How to get java version using single command in Windows command prompt?

Question

I need to fetch java version 1.6.0_26 from the below java -version output

java version "1.6.0_26"
Java(TM) SE Runtime Environment (build 1.6.0_26-b03)
Java HotSpot(TM) Client VM (build 20.1-b02, mixed mode, sharing)

Please help me getting 1.6.0_26

Note: I don't need power shell or any external programs

UPDATE

I came up with java -version 2>&1 | findstr /i "version" which give me below output

java version "1.6.0_22"

now even a java way of pattern matching or regex will work for me :)

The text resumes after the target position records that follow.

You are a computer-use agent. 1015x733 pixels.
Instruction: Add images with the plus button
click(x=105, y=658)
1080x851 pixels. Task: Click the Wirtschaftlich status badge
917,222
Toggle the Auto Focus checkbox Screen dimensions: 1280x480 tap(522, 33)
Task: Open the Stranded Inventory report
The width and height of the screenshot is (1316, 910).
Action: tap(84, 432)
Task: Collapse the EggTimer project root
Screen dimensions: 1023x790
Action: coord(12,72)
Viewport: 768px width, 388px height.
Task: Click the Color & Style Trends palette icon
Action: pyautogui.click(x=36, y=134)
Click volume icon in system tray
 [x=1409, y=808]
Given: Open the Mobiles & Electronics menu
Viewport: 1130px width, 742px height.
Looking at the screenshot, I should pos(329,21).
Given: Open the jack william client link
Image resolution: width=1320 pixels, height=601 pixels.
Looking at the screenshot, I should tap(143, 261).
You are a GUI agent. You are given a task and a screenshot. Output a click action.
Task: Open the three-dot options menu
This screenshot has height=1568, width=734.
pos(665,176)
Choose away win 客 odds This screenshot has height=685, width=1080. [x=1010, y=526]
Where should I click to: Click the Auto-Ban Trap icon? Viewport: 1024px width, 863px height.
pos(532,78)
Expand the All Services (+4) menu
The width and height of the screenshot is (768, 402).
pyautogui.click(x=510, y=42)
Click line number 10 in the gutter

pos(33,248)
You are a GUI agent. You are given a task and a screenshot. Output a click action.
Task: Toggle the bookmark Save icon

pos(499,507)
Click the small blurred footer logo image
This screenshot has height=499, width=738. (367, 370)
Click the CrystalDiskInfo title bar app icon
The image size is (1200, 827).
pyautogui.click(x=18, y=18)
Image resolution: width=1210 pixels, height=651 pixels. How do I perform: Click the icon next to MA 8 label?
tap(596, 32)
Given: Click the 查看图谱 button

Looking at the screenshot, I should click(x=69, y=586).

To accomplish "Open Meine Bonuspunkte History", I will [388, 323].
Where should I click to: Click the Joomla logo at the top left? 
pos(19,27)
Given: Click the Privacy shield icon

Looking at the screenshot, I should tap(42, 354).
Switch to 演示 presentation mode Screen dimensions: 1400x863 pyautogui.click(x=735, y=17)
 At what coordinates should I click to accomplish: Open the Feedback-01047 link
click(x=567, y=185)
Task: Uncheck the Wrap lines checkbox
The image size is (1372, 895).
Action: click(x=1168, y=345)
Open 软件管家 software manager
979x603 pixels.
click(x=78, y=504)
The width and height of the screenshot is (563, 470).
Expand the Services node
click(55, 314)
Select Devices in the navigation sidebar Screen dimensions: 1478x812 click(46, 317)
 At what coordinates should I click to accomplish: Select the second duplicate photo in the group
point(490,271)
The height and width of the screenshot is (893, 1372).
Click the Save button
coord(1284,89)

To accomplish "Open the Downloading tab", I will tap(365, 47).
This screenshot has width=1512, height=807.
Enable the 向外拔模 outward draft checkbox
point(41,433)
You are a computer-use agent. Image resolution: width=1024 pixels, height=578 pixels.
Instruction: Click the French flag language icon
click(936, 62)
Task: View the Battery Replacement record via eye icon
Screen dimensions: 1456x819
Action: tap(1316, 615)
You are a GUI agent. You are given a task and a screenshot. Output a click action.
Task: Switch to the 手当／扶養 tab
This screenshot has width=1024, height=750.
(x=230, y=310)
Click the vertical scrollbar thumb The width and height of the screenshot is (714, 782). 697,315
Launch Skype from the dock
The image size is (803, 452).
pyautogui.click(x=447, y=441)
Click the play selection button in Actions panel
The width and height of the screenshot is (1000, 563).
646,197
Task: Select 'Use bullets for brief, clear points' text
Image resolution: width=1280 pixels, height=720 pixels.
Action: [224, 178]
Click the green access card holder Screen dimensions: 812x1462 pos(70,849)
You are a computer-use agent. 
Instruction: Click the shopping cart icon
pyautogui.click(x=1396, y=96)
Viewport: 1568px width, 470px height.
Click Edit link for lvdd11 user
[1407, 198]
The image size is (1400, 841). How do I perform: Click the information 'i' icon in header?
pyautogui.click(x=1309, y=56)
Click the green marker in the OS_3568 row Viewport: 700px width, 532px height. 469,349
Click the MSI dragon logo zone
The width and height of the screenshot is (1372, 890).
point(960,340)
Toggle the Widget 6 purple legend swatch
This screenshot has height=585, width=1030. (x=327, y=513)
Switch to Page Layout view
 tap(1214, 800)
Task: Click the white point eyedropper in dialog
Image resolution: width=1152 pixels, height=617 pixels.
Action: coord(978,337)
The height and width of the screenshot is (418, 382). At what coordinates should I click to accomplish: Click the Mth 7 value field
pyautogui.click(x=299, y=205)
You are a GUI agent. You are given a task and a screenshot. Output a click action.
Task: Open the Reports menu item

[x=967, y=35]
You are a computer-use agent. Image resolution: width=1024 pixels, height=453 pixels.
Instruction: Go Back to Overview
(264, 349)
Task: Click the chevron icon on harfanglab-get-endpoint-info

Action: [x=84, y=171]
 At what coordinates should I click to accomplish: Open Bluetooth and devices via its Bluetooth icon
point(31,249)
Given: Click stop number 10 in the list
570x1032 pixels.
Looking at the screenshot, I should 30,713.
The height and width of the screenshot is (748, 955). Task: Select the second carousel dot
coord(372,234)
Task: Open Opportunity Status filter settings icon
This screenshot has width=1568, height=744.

Describe your end goal? Perhaps there is a better way. And isn't this the same question as http://stackoverflow.com/questions/5675459/how-to-get-java-version-from-batch-script — Aravind Yarram, Sep 30 '11 at 06:19
@Pangea: the link gets javaversion using a batch file, I needed something through which I get javaversion `1.6.0_26` directly using a one liner, since I cannot deploy my batch file in customers machine — AabinGunz, Sep 30 '11 at 06:23
Why not just call for the [java.version](http://pscode.org/prop/?prop=java.specification.version%2Cjava.version%2Cjava.vm.specification.version&format=TSV) property in code and either use that directly or write it to a new blank line in the file? Otherwise I really can't see what Java (as a programming language) has to do with this. — Andrew Thompson, Sep 30 '11 at 08:25

score 4 · Accepted Answer · 2011-09-30T15:50:57.847

4

You can run the solution from the question Pangea linked to in a single line:

    
c:\>for /f "tokens=3" %g in ('java -version 2^>^&1 ^| findstr /i "version"') do @echo %g
"1.6.0_24"
c:\>for /f "tokens=3" %g in ('java -version 2^>^&1 ^| findstr /i "version"') do ( @set v=%g & @echo %v:~1,8% )
1.6.0_24

I just checked and it seems my second example only works with Windows7, the following works for me on Windows XP (so it should work on Windows7 as well)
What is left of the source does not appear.